Not being in the market for a new boat, I usually go straight towards the tackle booths to see what kind of deals are being offered.

Before that, I make sure to look at the show schedule, as there are usually hourly seminars being given by various local and sometimes national professional anglers at the display tank. The display tank is a marvel in its own; it’s usually stocked with local fish species for everyone to see up close.

The anglers presenting at the display tank use the tank to demonstrate their favorite fishing techniques and are open to any questions the crowd may have. I compare a boat show to a fair, there are many things to do besides just look at boats.

If you’re one who likes to take home souvenirs there are many refrigerator magnets, bumper stickers, and free samples to be collected from a variety of outdoor organizations.

The closest boat show to the Central Valley is held at Cal Expo in Sacramento. The dates are Jan. 21-24. Admission for adults is $15, and for children under 15 it’s free. Parking is $8 per vehicle.

Delta Report
Bass anglers have been catching small limits of bass while fishing rip baits on the outside edges of grass beds. This time of year bass anglers typically search for places that are a little warmer than others such as dead-end sloughs and out of current areas.
Striper fishing is slower than usual for this time of year. There are still fish being caught but very few limits are being reported. Those catching them are tossing chrome and blue rattle traps around Mildred Island and Franks Tract.

New Melones Lake
The Trout fishing continues to be red hot with anglers catching trout between 1 and 3 pounds. Both anglers on and off the bank are catching fish.

DATA EXTRACT —

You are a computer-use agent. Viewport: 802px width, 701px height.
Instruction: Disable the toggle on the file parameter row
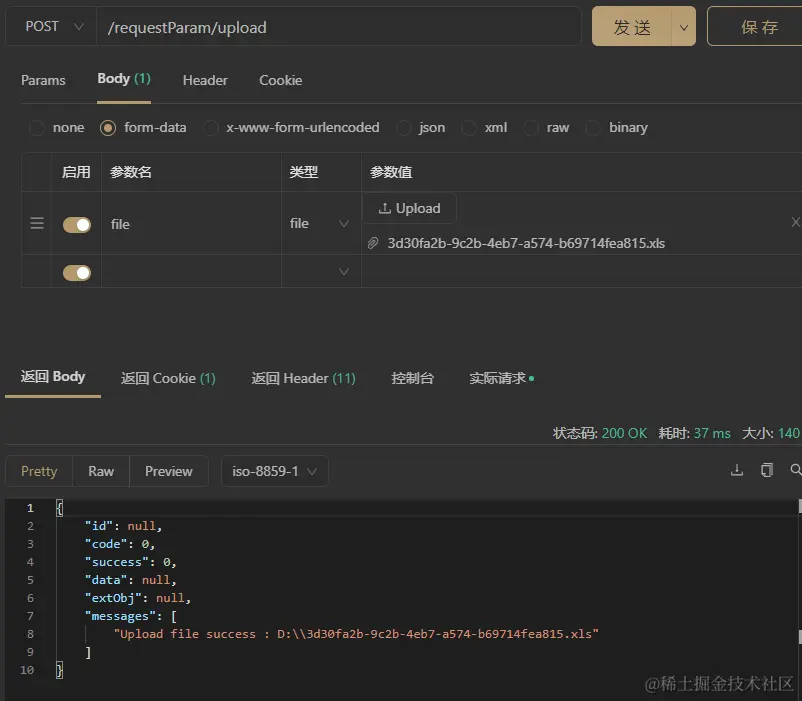(x=76, y=224)
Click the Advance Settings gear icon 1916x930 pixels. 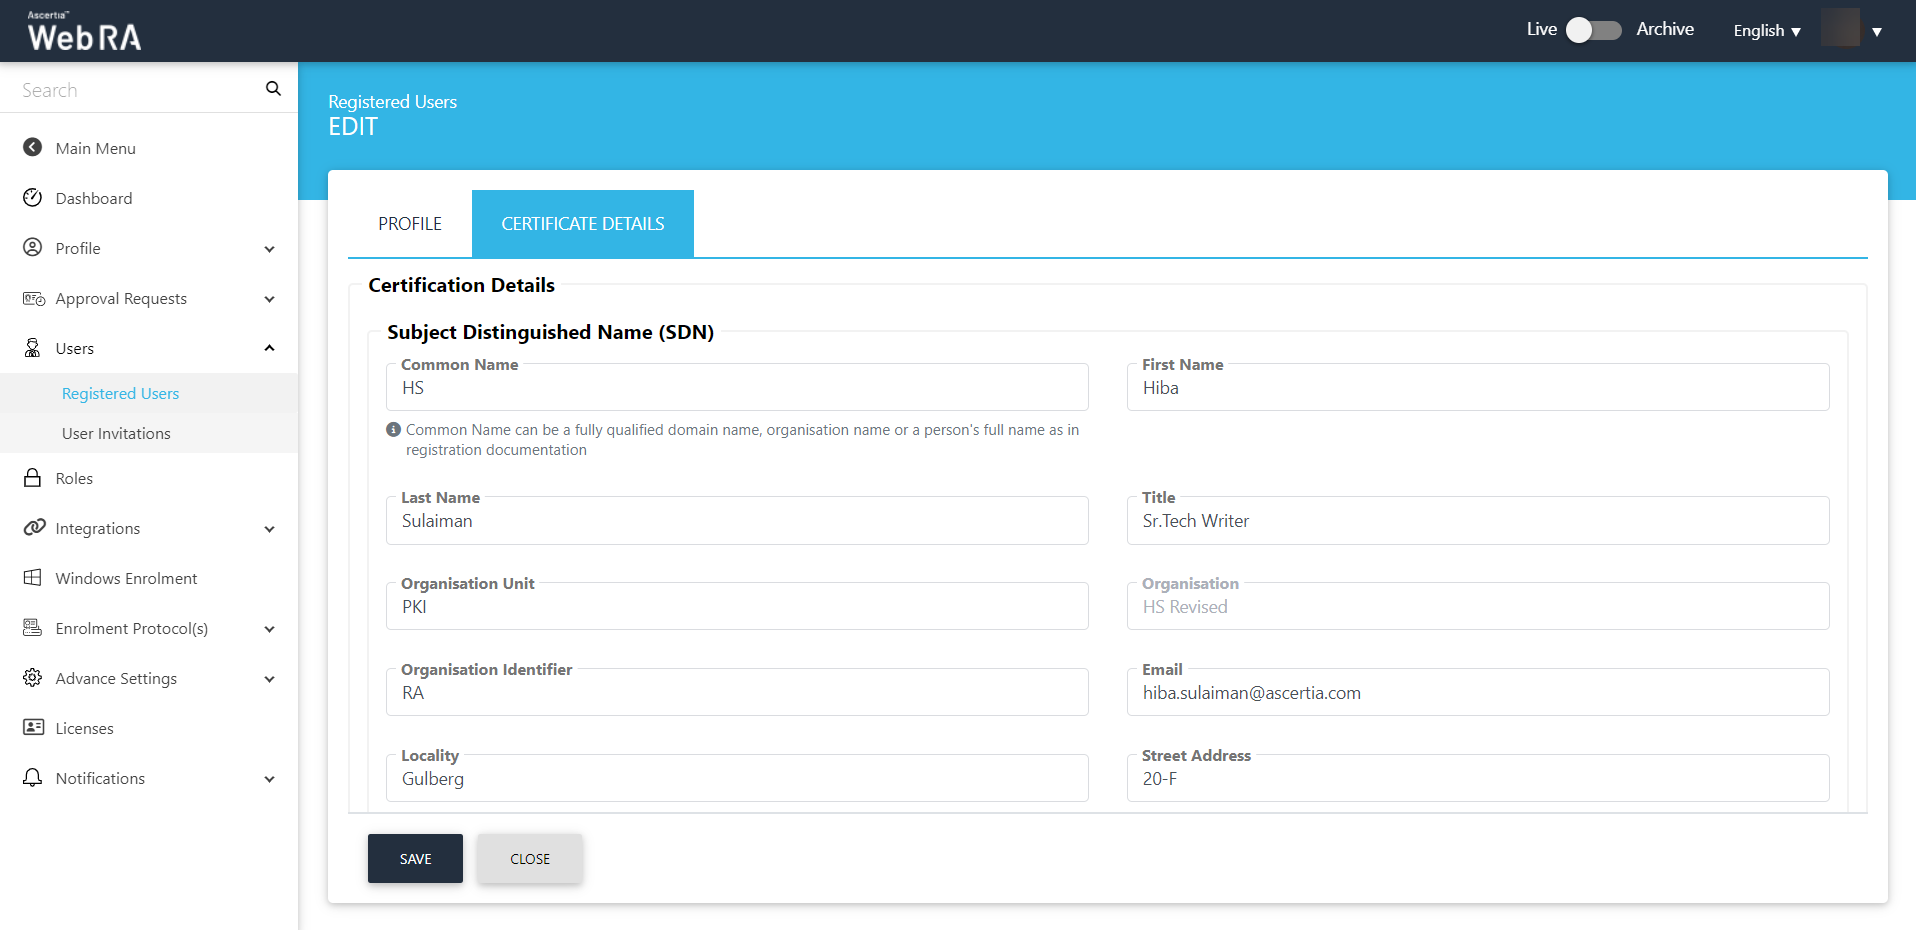(x=33, y=677)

EXERCISE —
Write the next part of the fishing column on the boat show and local fishing, picking up right after its last sentence.

RESPONSE BOX —
A variety of baits are working well, anglers trolling are fishing between fiftee15-20 feet of water, and anglers fishing the banks are tossing Rapalas or fishing with Power Bait.

Bass fishing has remained tough for anglers trying to catch fish over 1 pound, even the small ones are far and few between. A jig worked slowly along the bottom would be my first choice.   

Lake Don Pedro
Many anglers fishing Don Pedro this time of year are focusing their attention on trout which has been good for anglers fishing off the bank.

Trout are being caught on Power Bait and gold Kastmasters. Anglers fishing for Bass have been forced to slow down their presentations and live with only a few bites a day as the fishing has gotten really tough.

Lake Camanche
Fishing for trout is really good. Recently, Justin Clayton of Manteca caught a 4-pound trout while fishing the lake out of a boat.

There are many trout being caught around the North shore area and inside the pond. Anglers are using Power Bait or casting Kastmasters along the bank for trout ranging from 1 to 4 pounds.

Lake Amador
Lake Amador is almost a sure thing this time of year, as it’s relatively a small lake that is heavily stocked this time of year with its famous Cut Bow Trout.

A Cut Bow Trout is a genetic cross between a Rainbow and Cutthroat Troutm which creates not only a larger-than-average trout, but a fierce fighter as well.

Power Bait is hard to beat this time of year. You really don’t need anything elaborate as the trout usually are found from the surface down to 10 feet deep.  

Tip of the Week
When faced with tough conditions such as cold muddy water, it’s important that there be some changes made in lure selection and presentation. Most people look down into the water thinking “How can a fish possibly see my lure?”

A lot of times, the muddy water that we see from standing above the surface only extends a few feet below the surface.

The only true way to know this is to stick a camera down there or swim down and take a look for yourself. Personally, I try to fish a little deeper than normal and keep close to grassy or weedy areas.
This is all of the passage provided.